Soldats de l’armée française pendant la guerre d’Algérie, le 8 juin 1956. STF/intercontinentale/AFP
Le père de Marie-Aimée Lebreton, appelé en Algérie, lui avait adressé par la poste ses réflexions de soldat qu’elle ne reçut jamais : elle les réinvente sans peur et l’horreur resurgit.
En 104 brèves séquences, Marie-Aimée Lebreton donne corps à deux années de service militaire d’un appelé du contingent en Algérie. Le récit court de 1960 à la déclaration solennelle de l’indépendance, afin de mieux « cacher la partie honteuse d’une guerre qui ne disait pas son nom » ; le discours patriotique et l’hymne national suffisant à « ranger les années qui venaient de s’écouler parmi les autres souvenirs ». Les chapitres sont comme évidés, mangés de blancs. Ils composent la trame d’un récit qui se fait tout petit, pour mieux investir la page en ménageant des silences assassins. Le livre se greffe sur le journal tenu par son père dans le quotidien de la guerre, durant ses vingt-huit mois d’Algérie. Journal disparu, après qu’il l’eut envoyé à sa fille par la poste ! Pièces à conviction intimes, à tout jamais égarées.

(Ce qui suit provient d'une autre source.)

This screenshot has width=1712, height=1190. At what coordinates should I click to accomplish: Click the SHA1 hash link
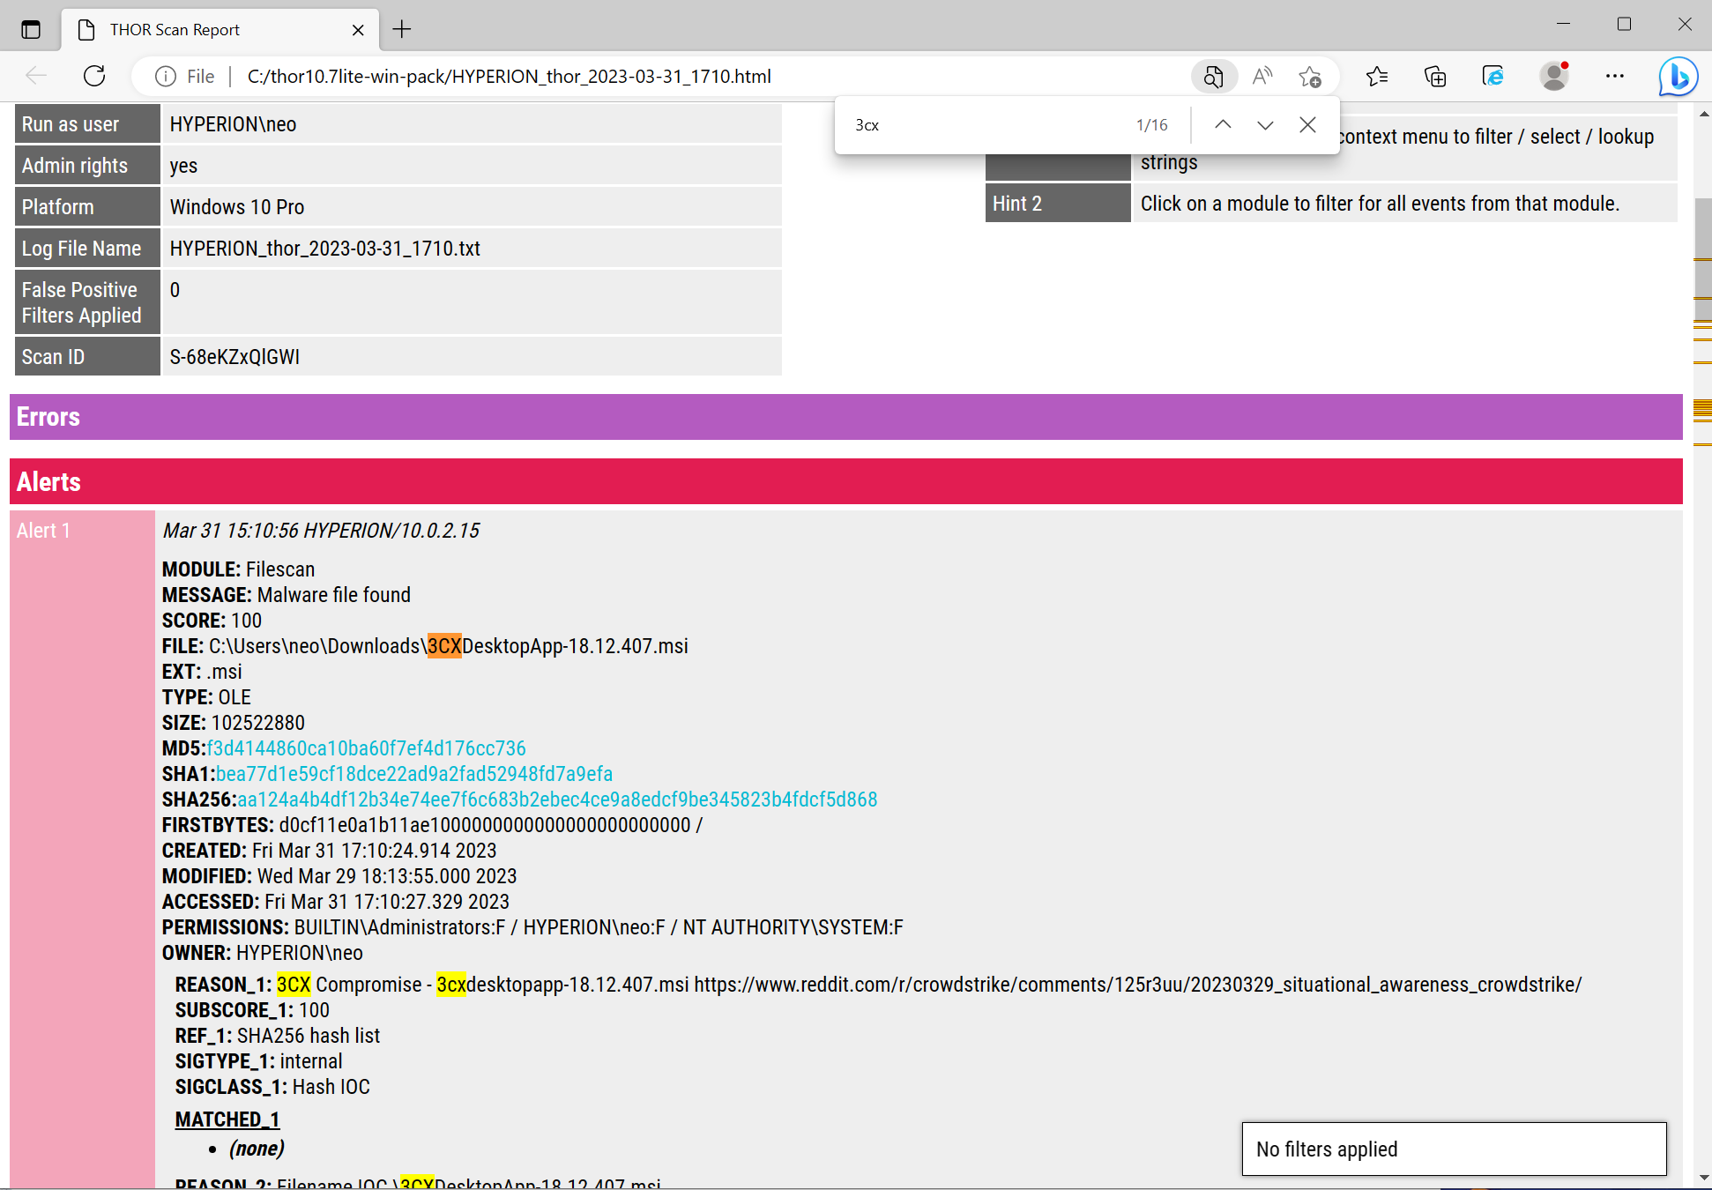click(414, 774)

Sur ce silence contraint, la romancière a donc retissé, brin à brin, Jacques et la corvée de bois. Le titre reprend le nom donné aux « exécutions sommaires » de prisonniers ou de « simples suspects » emmenés dans les champs pour y effectuer, soi-disant, une corvée de bois et qu’on abattait là. Des appelés devaient se charger de ces basses besognes. On ne pouvait les y forcer, alors on choisissait des volontaires… Beaucoup se rétractaient au dernier moment.

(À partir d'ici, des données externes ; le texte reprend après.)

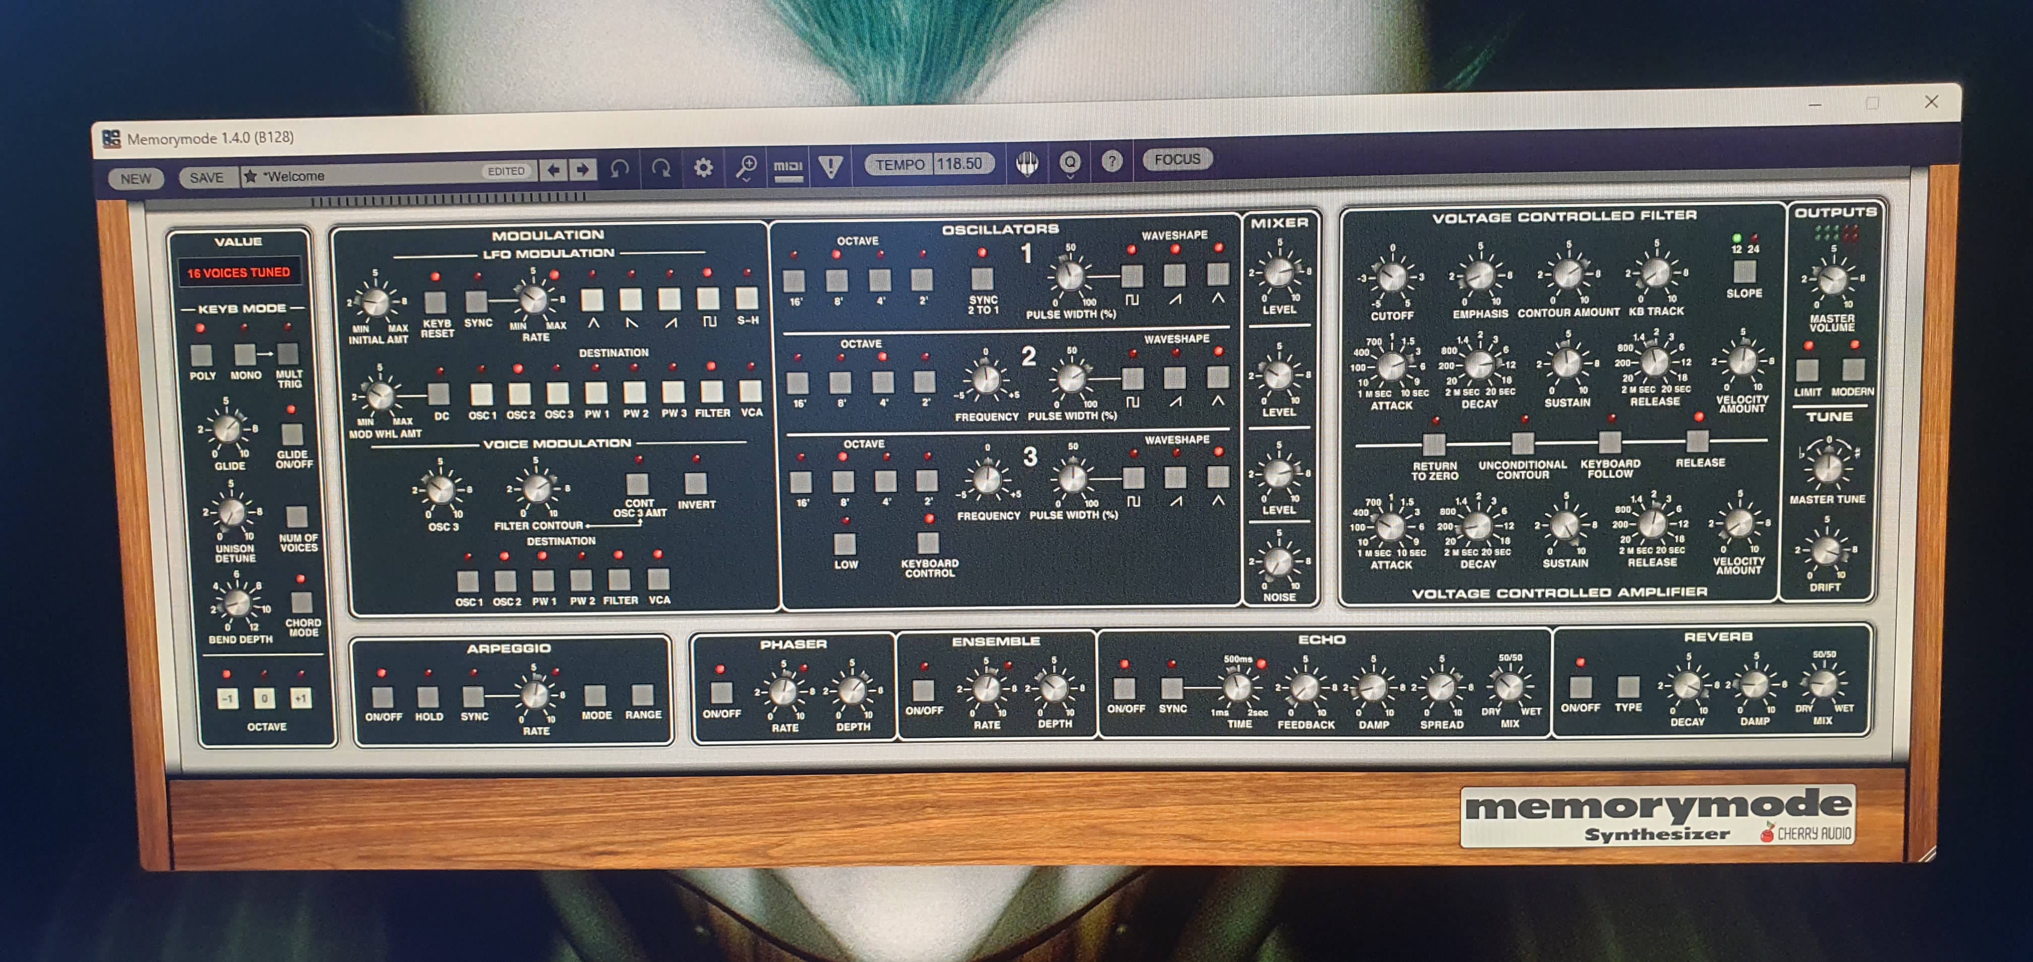
Task: Show the on-screen keyboard icon
Action: [1027, 163]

Jacques, qui vient de Nîmes, est l’un de ces jeunes hommes aux « joues creuses » qui débarquent à Alger pour « accompagner la transition », selon les mots alors en vigueur. Son insouciance native confinerait quasiment à de l’indifférence. On le croirait presque jumeau du Meursault de Camus. Il a « une confiance naturelle face aux épreuves », ne se départit pas d’un certain « goût des autres ». D’extraction modeste, il a entendu dire qu’intégrer le 35e régiment représente « une chance » pour après. D’une rive à l’autre de la Méditerranée, des personnages gravitent autour de lui, désignés par leur prénom : Dédé, le père ; François, le copain d’enfance « venu d’un milieu aisé » ; Jeanne, l’amoureuse ; la mère morte d’un cancer, alors qu’il n’avait que 14 ans, Jonas le compagnon de chambrée… Après l’arrivée dans le port d’Alger et sa casbah « à la blancheur énigmatique », les jeunes appelés vont déchanter. Jacques, gros fumeur de Balto, cigarettes alors à la mode, est plongé dans le bain. Tenu d’une main de fer par l’adjudant Rolles, le voici dans la Mitidja, « frontière entre la ville et la campagne ». La romancière décrit les exercices physiques, les opérations, l’insomnie. L’argot militaire assaille la prose : « faire la chasse aux merles » (les rebelles algériens), « les bicots », pour les Arabes et les « fells » pour les fellagas. La sale guerre se glisse entre les lignes, avec l’irruption du pire, cette « corvée de bois », sous la pression exercée sur les bidasses. Le soir, « plus personne n’osait évoquer la vie militaire ». On voit comment l’armée s’emploie à modeler un jeune cerveau. « Jacques ne se rappelait pas comment ça avait commencé. Un travail lent et régulier. »
Marie-Aimée Lebreton n’a pas besoin de s’attarder pour rappeler qu’ « il existait bien un marché de la torture avec ses cotes ». Jacques ne supportera pas ce rôle de « nettoyeur de guerre », destiné à « accompagner les fards d’un colonialisme finissant ». Il retournera son arme contre lui.